Did he offer or accept transparency? Or do you just gotta get over it? What's he willing to do to help you?

ETA: how much longer? As long as it takes you and as long as he can stand? What's with the timeline? He betrayed you in a horrible way and I think he's still cheating if he gets defensive when you ask questions. And there is a difference between defensive and frustrated about the continued lack of trust.


----------



## jennz (Jul 14, 2012)

Cherry, you are correct, I am not really sure if it was frustration or being defensive. I guess only time will tell, perhaps defensive was too harsh of a word. He has agreed to transparency, so we will see how it goes, how transparent he actually becomes will give me the answer.


----------



## Cherry (Sep 23, 2009)

There comes a point where you do bear some of the responsibility to move forward. In my case, I still question when I see a strange number on his phone, or I search his history. Those times are becoming less because I never do find anything... It's been a year or so. And he has been the calm for me when my fire starts igniting... He reassures me that everything is on the right path and that he cares about his family unit more than anything. He goes so far as to ask how else he can prove it. I tell him to just continue to calm me when I have a trigger.

Good luck to y'all 

ETA: he does come off frustrated at times... I call him on it and ask him how frustrated do you think I was trusting you were being a faithful H for all that time you were fvcking around on me? It's not real productive, but it happens and we argue and calm down and discuss and get things back in prospective. It does take some work and strength.


----------



## Chris Taylor (Jul 22, 2010)

Because he (and I) have been unfaithful, we have to expect a certain amount of anxiety and suspicion from out partners and when something triggers this, we have to fully understand our partner's reactions.

But there does have to come a point where you can move forward and despite all he has done and what people here tell you he has to do, the only person who can move forward is you.

After 5 years I told my wife that I have done everything she asked... transparency, openness, communication but whenever there was a disagreement, my affair was the fallback position to fight from.

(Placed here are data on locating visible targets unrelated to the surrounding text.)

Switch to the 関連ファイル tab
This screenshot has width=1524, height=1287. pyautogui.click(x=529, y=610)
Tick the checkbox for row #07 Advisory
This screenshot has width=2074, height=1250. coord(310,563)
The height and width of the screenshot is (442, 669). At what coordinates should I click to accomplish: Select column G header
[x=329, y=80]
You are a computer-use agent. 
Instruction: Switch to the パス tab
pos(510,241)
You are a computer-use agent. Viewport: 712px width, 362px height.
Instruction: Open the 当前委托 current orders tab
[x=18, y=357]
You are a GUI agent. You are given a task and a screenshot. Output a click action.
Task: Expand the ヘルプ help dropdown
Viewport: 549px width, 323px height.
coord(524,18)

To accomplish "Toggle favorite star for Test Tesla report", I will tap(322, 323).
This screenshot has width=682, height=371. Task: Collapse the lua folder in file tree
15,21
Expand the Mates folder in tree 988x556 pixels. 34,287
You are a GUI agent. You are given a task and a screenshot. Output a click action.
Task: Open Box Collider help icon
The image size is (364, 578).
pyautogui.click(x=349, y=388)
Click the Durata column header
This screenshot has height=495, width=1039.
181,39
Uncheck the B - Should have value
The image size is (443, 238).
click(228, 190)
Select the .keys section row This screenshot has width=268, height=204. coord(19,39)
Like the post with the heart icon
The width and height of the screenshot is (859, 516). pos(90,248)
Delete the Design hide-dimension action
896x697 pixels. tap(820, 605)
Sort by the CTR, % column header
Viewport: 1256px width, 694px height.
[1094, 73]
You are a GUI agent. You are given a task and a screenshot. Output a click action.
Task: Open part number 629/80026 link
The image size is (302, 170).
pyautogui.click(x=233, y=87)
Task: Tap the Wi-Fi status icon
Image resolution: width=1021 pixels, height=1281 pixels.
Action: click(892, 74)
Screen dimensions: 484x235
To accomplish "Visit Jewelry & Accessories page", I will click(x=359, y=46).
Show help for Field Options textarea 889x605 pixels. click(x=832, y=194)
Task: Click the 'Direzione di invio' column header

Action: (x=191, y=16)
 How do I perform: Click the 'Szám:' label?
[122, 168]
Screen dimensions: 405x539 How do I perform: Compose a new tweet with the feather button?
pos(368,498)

I don't like to use the words "get over it" but eventually you do have to do that. Whether it's "forgive, but never forget" or "trust, but verify" or whatever words you use, if you can't move forward the relationship will never heal.


----------



## jennz (Jul 14, 2012)

I like the trust but verify phrasing, that is exactly where I am emotionally and where I think I will remain for at least a little while. I really want to trust him and I believe that I do, it is just that every once in a while I get an unsure feeling and would like to verify. Thank you for that, I will use that phrasing with him!!!


----------



## Chris Taylor (Jul 22, 2010)

jennz said:


> I like the trust but verify phrasing, that is exactly where I am emotionally and where I think I will remain for at least a little while. I really want to trust him and I believe that I do, it is just that every once in a while I get an unsure feeling and would like to verify. Thank you for that, I will use that phrasing with him!!!



I have to give full attribution to Ronald Reagan on that phrase.


----------



## Goldmember357 (Jan 31, 2012)

NO YOU SHOULD NOT

LEAVE

you are only setting yourself up for future heartache. but its whatever people rarely listen to good advice


----------